> [Bacaan]
◇ ◇ ◇ ◇ ◇
Atas terselenggaranya acara tersebut, ia mengaku bergembira dengan sambutan masyarakat yang diluar dugaan. Semua elemen masyarakat bahu membahu menjadi bagian kegiatan sehingga acara yang berlangsung selama 3 hari sejak Kamis (4/8/2022) hingga Minggu (7/8/2022) berlangsung lancar dan sukses.

“Yang menarik, selain acara Pengastulan Fashion Week dan tari Rejang massal ada kolaborasi baleganjur dan hadrah ikut mewarnai kegiatan tersebut. Khusus kolaborasi baleganjur dan hadrah dua unsur etnik berpadu yakni kesenian etnik Hindu dan Islam, yang dibawakan dengan apik oleh warga kami,” ujarnya.

Semetara itu Perbekel/Kepala Desa Pengastulan, Putu Widyasmita, mengatakan, terselenggaranya kegiatan Gebyar Festival Agustus merupakan upaya merajut kebersamaan diantara sesama warga, terutama ibu-ibu PKK.
◇ ◇ ◇ ◇ ◇
> [Perintah Kerja] Lanjutkan bacaan tentang Gebyar Festival Agustus di Desa Pengastulan di atas, mulai dari sesudah kalimat terakhirnya.

> [Cuplikan Data]
◇ ◇ ◇ ◇ ◇
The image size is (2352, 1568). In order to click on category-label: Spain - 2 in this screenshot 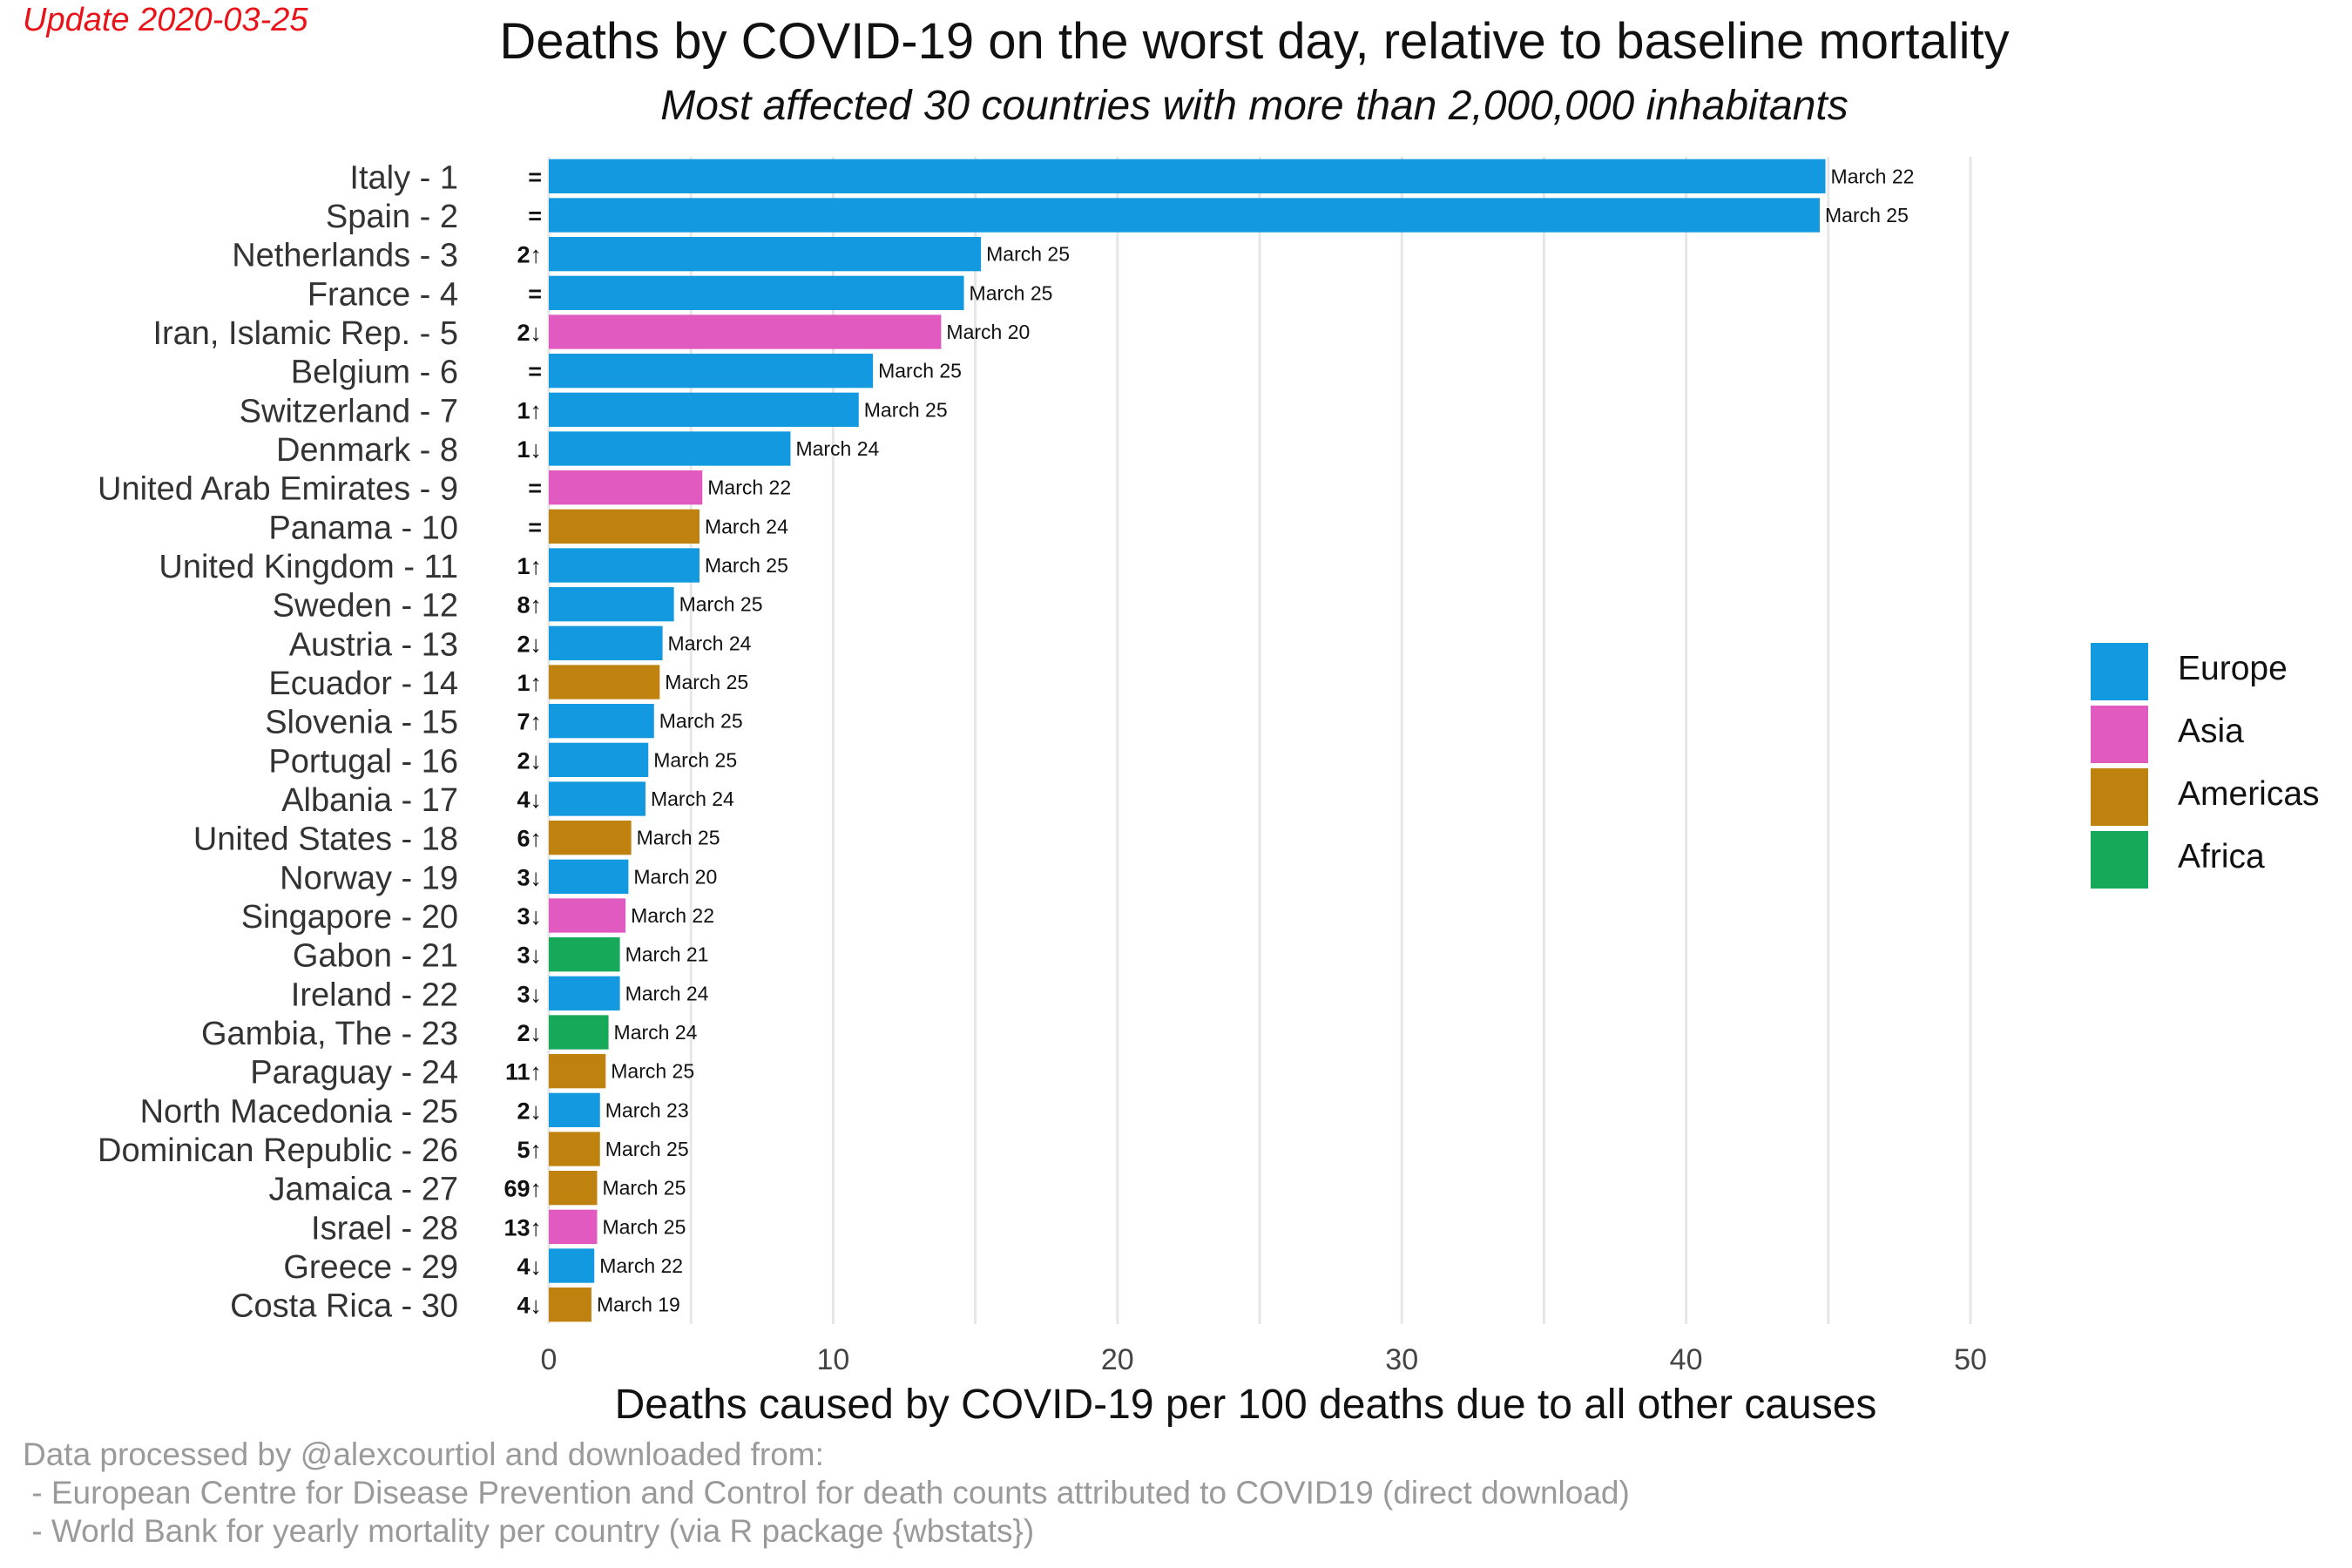, I will do `click(392, 217)`.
◇ ◇ ◇ ◇ ◇
> [Hasil Tugas Ini]
Selaku Perbekel, Widyasmita mencoba menggali potensi di desanya untuk dikolaborasikan sehingga menjadi energi untuk membangun desanya.

“Semua potensi berusaha kami satukan sehingga menjadi semangat yang sama untuk membangun desa tanpa melihat perbedaan dan latar belakang,” katanya. (bs)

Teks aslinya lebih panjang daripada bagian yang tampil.